Tucson Banks On Stable Footing

One bank, Commerce Bank of Arizona, saw its rating drop from 5 stars, or "superior," to 4 stars, or "excellent."

Bauer, a Florida-based firm, rates financial institutions on a scale from 0 to 5 stars using quarterly reports filed with the Federal Deposit Insurance Corp.

The firm examines ratios of capital to risk-weighted assets, along with other factors.

In a statewide comparison of banks, Arizona had the second-highest percentage, 38.9, of troubled and problematic banks, according to Bauer. Only Florida, with 40.3 percent of its banks ranked troubled or problematic, was higher.

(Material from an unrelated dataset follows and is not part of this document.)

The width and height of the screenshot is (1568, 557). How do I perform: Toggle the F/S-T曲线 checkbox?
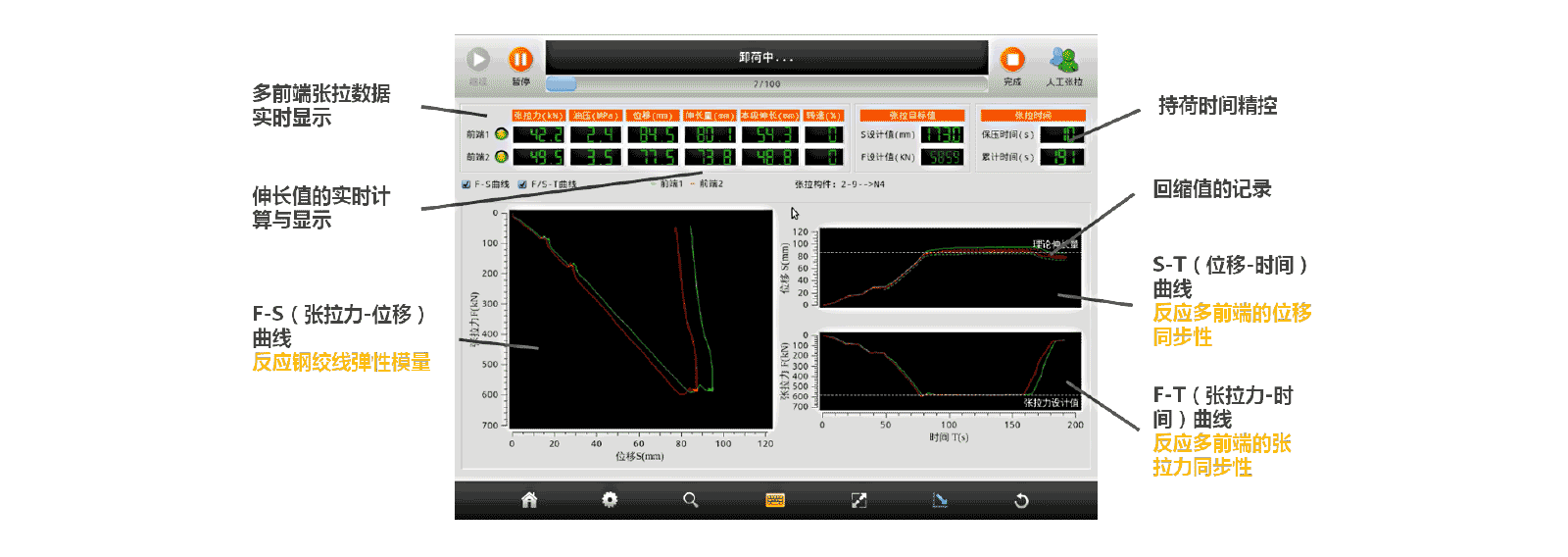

Randall Yenerich, the president and CEO of Commerce Bank, said most of the state's troubled banks are in the Phoenix area. While their financial problems stem from a variety of factors, a lot of it has to do with real estate loans that went bad when the market crashed.

"The primary problems were in the land development loans and the construction loans for either retail or commercial," Yenerich said.

Local banks have fared better during the downturn in the real-estate market because Tucson didn't see as much rapid growth as Phoenix. And the large developments here weren't usually funded by Southern Arizona banks.

As for Commerce Bank losing one star in its rating, Yenerich said it could have come from the purchase of Mesa's Towne Bank from the FDIC last year and because of costs incurred from opening an office in Scottsdale.

At the end of the second quarter, Commerce Bank had $269 million in assets, showed a loss of $408,000 for the quarter and had 7 percent nonperforming assets, according to Bauer.

Nonperforming assets include delinquent loans and repossessed real estate.

Bank of Tucson, which recently merged with Southern Arizona Community Bank, kept its "good" rating of 3 1/2 stars. It had $288 million in assets, a quarterly income of $148,000, and 1.8 percent of its assets nonperforming.

National Bank of Arizona - which showed $4.4 billion in assets, a quarterly income of $8.5 million and 4.2 percent nonperforming assets - kept its "adequate" rating of 3 stars.

The largest credit unions based in Tucson didn't see changes in their Bauer ratings. Vantage West retained a rating of 4 stars, or "excellent."

Hughes Federal and Pima Federal both kept their ratings of 5 stars, which is Bauer's highest.